# Argus remodeling project



## Dr_Totenkopf (Feb 15, 2012)

OK guys I'm spending a little more time and money on my Brick. So I thought you guys and galls would like to see what I am up to. 

Here is my naked Argus.
http://img190.imageshack.us/img190/7913/1202150002.jpg

I have wonderd what i should reskin the camera with. I looked around and saw some realy cool skins for it. I found the leather pattern online, so I'm going to cut some 1/64" or 1/32" copper or brass plates.

I'm working on a "better flash" for her. I got the plans which are linked below.

http://rick_oleson.tripod.com/index-125.html

Now for the thing I haven't found yet is a pattern for the carrying case. The one I got with the camera was destroyed. I would like a new case if I could make one or buy one.

I will post more as the project gits worked on. The plates should be on by this weekend.


----------



## OLDSKEWL (Feb 16, 2012)

I think hammered brass or copper would look sexy as hell.


----------



## Proteus617 (Feb 16, 2012)

I picked up some brass shim-stock from Granger for pinholes.  If you can't find something suitable, PM me and I can send you a foot or so.  Keep in mind that you will want to preserve the access to shutter adjustment screw.


----------



## Dr_Totenkopf (Feb 16, 2012)

Proteus617 said:
			
		

> I picked up some brass shim-stock from Granger for pinholes.  If you can't find something suitable, PM me and I can send you a foot or so.  Keep in mind that you will want to preserve the access to shutter adjustment screw.



Thanks I will let you know if I need it. One thing though what should I use to glue it down? sense I will want to open it up again later.


----------



## Proteus617 (Feb 16, 2012)

The best stuff for DIY camera skins is contact cement.  Nasty gooey stuff to work with, but it does the job and is totally reversible.  As you are going for the steampunk/industrial look you may just want to glue a bolt over the access panel with a small nut or threaded insert to provide access without taking off the skin.  I skinned mine with gaffers tape.  It looks better than you think it would:

http://i103.photobucket.com/albums/m137/Proteus617/5Speed.jpg


----------



## Dr_Totenkopf (Feb 16, 2012)

What is the best cleaner for the lens housing? I have tried several and none are getting through the light oxidation. I am realty envying your telephoto lens.


----------



## Proteus617 (Feb 17, 2012)

Oxidized aluminum pretty much stays that way.  The best to try and clean it is a very fine abrasive like toothpaste.


----------



## usayit (Feb 17, 2012)

Yeh... I know the fun of this project is the DIY aspect, but I figure I should throw this out just in case you haven't found them:

CameraLeather.com Custom camera leather and leatherette

They already cut for your camera.


----------



## Dr_Totenkopf (Feb 17, 2012)

Yes I did see them they have some nice leather available but the Tandy's Leather in OKC can get me the same stuff for less.
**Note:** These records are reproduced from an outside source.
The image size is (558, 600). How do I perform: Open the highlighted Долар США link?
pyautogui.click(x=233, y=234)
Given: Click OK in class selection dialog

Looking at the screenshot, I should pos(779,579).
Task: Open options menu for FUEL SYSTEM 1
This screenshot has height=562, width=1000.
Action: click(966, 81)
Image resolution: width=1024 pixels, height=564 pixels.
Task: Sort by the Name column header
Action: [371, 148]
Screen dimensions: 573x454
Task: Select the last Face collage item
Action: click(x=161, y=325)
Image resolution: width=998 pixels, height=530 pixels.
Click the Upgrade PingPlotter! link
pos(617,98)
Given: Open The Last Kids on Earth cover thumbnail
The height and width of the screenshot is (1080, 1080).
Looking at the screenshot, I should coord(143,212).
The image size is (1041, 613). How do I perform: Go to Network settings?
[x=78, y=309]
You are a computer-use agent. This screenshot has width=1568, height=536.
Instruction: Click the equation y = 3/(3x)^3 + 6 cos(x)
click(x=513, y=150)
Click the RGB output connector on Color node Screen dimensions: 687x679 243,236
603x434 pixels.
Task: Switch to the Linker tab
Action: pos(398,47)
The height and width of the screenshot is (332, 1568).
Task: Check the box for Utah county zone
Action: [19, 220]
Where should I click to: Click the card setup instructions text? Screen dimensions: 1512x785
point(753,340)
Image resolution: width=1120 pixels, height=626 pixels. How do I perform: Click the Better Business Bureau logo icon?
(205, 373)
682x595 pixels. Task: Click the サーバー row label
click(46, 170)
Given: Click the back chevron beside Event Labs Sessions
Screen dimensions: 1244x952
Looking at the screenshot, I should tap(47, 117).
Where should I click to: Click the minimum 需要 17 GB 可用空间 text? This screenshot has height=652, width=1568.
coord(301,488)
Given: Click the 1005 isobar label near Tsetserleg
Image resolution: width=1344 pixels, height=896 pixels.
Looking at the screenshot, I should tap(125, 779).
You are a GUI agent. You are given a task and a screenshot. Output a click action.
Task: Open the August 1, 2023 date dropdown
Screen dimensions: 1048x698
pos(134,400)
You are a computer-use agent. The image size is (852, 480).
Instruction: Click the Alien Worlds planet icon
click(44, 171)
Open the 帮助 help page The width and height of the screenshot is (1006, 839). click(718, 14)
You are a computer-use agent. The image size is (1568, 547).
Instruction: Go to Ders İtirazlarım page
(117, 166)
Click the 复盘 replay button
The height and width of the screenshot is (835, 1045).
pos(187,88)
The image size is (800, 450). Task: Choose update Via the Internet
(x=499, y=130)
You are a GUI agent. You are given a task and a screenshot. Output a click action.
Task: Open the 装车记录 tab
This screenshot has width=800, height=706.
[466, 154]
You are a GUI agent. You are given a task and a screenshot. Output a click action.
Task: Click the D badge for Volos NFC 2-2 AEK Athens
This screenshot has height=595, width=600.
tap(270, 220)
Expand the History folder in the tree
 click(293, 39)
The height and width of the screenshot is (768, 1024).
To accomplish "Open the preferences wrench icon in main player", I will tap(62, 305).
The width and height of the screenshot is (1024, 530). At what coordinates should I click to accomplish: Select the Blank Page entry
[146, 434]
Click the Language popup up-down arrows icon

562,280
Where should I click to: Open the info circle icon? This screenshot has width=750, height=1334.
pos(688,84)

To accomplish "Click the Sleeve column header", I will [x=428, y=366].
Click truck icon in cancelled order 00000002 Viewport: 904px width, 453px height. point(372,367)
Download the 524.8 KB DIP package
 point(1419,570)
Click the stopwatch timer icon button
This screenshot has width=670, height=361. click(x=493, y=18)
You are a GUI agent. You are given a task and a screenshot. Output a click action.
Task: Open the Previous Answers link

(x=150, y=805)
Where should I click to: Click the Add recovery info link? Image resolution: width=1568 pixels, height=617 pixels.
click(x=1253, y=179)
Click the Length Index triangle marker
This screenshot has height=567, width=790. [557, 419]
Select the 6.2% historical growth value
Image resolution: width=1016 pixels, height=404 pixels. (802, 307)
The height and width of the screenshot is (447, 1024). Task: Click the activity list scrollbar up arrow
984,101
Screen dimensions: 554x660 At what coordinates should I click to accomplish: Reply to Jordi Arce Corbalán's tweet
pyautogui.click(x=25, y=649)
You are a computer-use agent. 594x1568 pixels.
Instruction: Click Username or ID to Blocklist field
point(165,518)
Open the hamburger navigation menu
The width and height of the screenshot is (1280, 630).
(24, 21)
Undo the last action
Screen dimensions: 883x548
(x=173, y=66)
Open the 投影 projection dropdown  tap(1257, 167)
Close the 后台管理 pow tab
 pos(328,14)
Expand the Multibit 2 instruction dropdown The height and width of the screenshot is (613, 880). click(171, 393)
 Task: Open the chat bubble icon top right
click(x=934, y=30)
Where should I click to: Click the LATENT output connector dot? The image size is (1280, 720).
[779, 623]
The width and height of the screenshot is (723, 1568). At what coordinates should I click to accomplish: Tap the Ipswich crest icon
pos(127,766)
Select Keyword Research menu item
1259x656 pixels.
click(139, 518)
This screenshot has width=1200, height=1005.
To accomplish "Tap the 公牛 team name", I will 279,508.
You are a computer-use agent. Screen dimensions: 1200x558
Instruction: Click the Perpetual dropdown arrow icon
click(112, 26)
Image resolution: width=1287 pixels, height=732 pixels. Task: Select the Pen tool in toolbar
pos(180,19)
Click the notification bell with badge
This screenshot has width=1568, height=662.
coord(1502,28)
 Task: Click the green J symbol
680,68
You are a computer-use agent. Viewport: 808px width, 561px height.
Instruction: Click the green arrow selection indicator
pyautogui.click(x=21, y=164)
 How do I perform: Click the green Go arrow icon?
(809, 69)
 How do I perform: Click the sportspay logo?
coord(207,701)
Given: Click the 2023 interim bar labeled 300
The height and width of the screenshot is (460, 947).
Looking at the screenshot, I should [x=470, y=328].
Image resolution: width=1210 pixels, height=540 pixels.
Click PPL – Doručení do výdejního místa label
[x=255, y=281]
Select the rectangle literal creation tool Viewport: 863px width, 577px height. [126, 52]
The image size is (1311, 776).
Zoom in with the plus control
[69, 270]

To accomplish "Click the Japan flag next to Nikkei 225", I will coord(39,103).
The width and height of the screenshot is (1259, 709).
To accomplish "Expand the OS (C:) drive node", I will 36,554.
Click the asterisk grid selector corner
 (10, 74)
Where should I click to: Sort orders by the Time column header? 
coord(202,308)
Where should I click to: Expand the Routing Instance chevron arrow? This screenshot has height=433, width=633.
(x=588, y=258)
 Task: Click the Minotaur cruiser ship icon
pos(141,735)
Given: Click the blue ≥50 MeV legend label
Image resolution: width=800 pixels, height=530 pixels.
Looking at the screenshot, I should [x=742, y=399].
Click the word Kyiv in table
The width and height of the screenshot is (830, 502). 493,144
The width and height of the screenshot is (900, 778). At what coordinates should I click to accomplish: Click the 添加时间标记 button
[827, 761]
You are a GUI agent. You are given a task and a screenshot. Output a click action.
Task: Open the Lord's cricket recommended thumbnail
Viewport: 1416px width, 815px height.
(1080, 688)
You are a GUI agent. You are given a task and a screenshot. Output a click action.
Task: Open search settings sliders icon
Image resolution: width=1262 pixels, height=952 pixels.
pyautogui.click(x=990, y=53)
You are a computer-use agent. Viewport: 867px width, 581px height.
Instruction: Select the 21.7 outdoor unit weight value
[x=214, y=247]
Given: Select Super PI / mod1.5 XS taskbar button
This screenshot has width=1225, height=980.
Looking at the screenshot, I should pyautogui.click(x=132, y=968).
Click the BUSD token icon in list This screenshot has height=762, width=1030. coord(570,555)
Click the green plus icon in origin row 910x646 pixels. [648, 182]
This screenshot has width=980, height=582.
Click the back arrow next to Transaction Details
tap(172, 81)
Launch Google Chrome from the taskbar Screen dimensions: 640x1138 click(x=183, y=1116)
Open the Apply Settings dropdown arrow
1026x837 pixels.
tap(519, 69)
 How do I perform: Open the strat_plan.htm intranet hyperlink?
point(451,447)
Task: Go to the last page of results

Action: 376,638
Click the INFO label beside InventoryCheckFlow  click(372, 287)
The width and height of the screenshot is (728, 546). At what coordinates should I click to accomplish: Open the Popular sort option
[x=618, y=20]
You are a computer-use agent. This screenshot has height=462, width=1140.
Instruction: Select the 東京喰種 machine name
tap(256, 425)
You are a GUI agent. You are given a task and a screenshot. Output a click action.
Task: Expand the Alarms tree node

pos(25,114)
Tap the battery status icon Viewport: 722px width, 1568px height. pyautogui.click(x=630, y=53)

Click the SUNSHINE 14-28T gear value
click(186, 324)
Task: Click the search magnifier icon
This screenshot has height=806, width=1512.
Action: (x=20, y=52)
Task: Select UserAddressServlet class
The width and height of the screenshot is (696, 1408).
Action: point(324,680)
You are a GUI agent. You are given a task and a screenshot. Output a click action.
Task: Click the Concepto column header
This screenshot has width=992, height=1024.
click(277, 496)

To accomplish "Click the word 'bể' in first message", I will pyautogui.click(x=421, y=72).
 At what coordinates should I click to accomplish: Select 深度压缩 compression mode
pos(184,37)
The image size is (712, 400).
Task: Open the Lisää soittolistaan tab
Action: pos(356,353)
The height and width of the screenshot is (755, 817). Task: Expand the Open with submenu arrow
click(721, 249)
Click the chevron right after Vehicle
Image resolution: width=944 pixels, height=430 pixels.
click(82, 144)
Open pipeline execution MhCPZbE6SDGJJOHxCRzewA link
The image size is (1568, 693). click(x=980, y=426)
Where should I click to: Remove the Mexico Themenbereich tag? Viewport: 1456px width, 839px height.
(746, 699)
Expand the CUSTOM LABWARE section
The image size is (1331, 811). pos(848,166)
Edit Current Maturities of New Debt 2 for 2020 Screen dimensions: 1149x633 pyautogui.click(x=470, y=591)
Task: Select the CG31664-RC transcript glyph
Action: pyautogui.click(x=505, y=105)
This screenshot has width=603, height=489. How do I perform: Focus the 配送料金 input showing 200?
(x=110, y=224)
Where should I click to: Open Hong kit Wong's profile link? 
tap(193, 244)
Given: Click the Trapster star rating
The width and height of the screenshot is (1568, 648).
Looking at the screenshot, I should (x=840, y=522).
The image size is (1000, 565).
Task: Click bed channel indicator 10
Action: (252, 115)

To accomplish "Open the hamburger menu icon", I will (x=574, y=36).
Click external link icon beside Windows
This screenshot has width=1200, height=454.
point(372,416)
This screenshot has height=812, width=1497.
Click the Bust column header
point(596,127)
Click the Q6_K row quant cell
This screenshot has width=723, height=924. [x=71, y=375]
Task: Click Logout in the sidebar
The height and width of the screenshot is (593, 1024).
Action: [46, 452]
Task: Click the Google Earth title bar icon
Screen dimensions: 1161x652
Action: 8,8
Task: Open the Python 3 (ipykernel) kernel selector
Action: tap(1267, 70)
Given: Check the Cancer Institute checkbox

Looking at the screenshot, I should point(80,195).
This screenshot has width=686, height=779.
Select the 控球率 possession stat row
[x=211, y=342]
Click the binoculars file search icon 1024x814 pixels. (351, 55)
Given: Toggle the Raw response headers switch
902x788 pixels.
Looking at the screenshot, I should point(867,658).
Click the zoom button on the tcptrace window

Plus I'm going to use copper not leather.


----------



## Dr_Totenkopf (Feb 18, 2012)

Proteus617 said:
			
		

> Oxidized aluminum pretty much stays that way.  The best to try and clean it is a very fine abrasive like toothpaste.



Thanks. I got a copper plate its a little thicker than I wanted, but I have a drimol tool so it should work.


----------



## Derrel (Feb 18, 2012)

Proteus617 said:


> Oxidized aluminum pretty much stays that way.  The best to try and clean it is a very fine abrasive like toothpaste.



There is actually a MUCH better product: Simichrome metal polish. It's available in a small tube, like toothpaste. It has a similar consistencey to toothpaste, but is a metal polish and de-oxidizer combined and works brilliantly (pun intended). I have used it on many different metals: brass, aluminum, copper, silver, and even gold-plate, as well as stainless steel, chromium plating, etc. It is designed as a metal polish! One tube will last for literally YEARS and hundreds of polishing jobs! Simichrome polish can be bought on-line, and is sometimes sold where salmon and steelhead lure-making parts are sold. Read the directions: apply a small amount. Let it sit. Then wipe MOST OF IT OFF. Then polish. Repeat as desired. Many people fail to remove most of the polish...and that takes off a lot of metal...you want to polish a fine surface 3 to 5 times, a little bit at a time!!!

Simichrome polish will take oxidized aluminum and make it look new. http://www.amazon.com/Restoration-Center-Simichrome-Polish-1-76/dp/B000FGICHM


----------



## Dr_Totenkopf (Feb 19, 2012)

OK I did not get to finish cutting the plates and gluing them on this weekend. I'm not going to be able to do much during the week, because of University and work. But I will try. So from now till I get it reskined, show off your camera mods and skins.


----------



## Dr_Totenkopf (Mar 5, 2012)

OK that did not work , even at low speeds my Dremel tool chewed up the copper plate I had and my tin-snips where almost as lousy. So its to Plan B, Light Brown Leather that I can cut with an X-ACTO Knife. I will revisit the Copper plate idea later once I get a router attachment for the Dremel


----------



## Proteus617 (Mar 6, 2012)

That shim stock I suggested earlier is thin enough to cut with an exacto or scissors.  Never tried to use it for a skin, but I would imagine that fine sandpaper wrapped around a pencil or block of wood would be more than aggressive enough for fine tuning.


----------



## one90guy (Mar 8, 2012)

Argus covered with CameraLeather.com, I love the stuff perfect fit and adhesive already on pieces.


----------